Hacker News new | ask | show | jobs
by embedding-shape 102 days ago
> given there is no training dataset, any other language would work better with AI.

I guess it depends on what "would work better" really means, but I don't think it's always a given. I've made my own languages, there is no available training set on exactly those, but AI with a prompt can figure out how to effectively use them as much as any other language, it seems to me. I guess it helps that most languages are more similar to each other than different, but even experimenting with new syntax seems to work out OK for me.

2 comments

To me it seems like a pretty strong given because context windows are an important thing.

I can tell an llm "write hello world in C", and it will produce a valid program with just that context, without needing the C language spec nor stdlib definition in the context window because they're baked into the model weights.

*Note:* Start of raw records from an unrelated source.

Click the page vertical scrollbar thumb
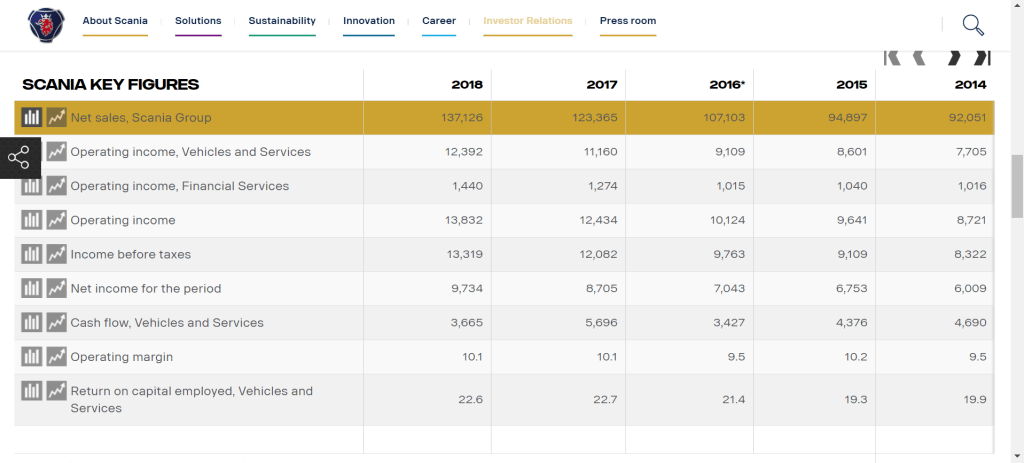Viewport: 1024px width, 463px height. [x=1017, y=186]
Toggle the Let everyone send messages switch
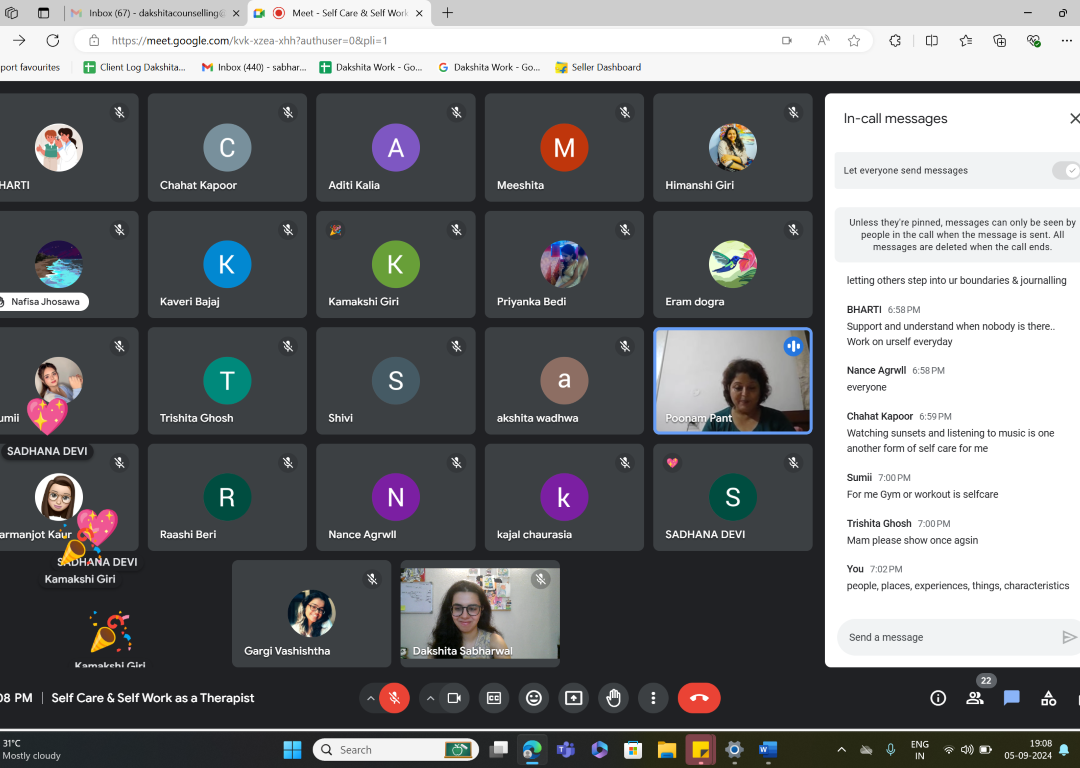The image size is (1080, 768). (1066, 171)
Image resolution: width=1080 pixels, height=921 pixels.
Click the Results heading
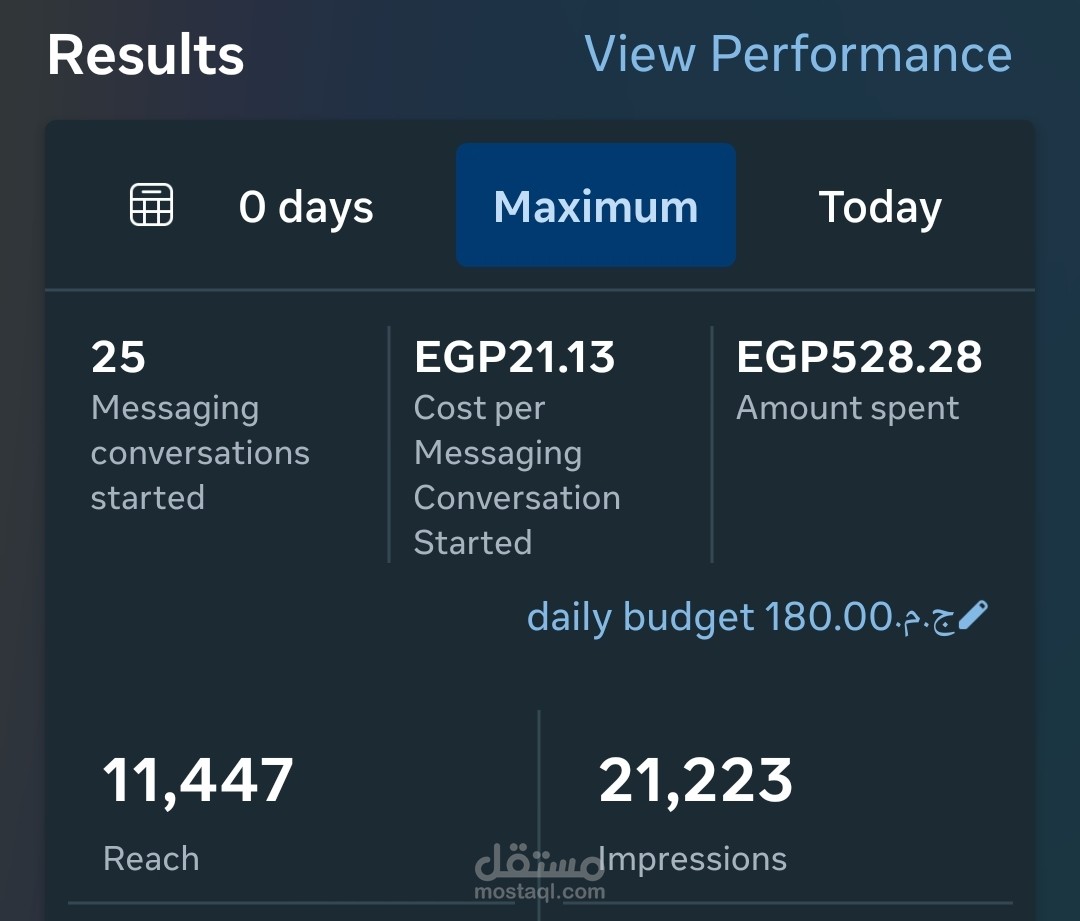pyautogui.click(x=146, y=55)
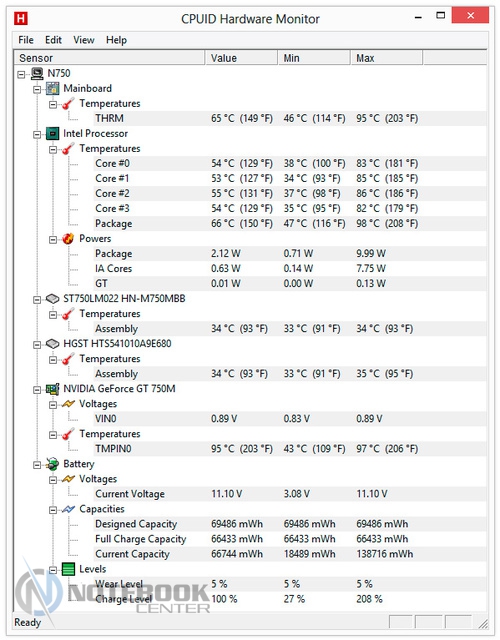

As such, I can use the context window to for example provide information about my own function signatures, libraries, and objectives.

For a language not well-represented in the training data-set, a chunk of my context has to be permanently devoted to the stdlib and syntax, and while coding it will have to lookup stdlib function signatures and such using up additional context.

Perhaps you're trying to argue that the amount of tokens needed to describe the language, the stdlib, the basic tooling to look up function signatures, commands to compile, etc is not enough tokens to have a meaningful impact on the context window overall?

In basic scenarios agree it’s possible. I’ve similarly toyed with building a small language and LLM picks it up. But that’s an additional context and it’s never felt like it worked “out of the box” vs say Typescript. Just saying that it’s an adoption barrier established languages don’t have.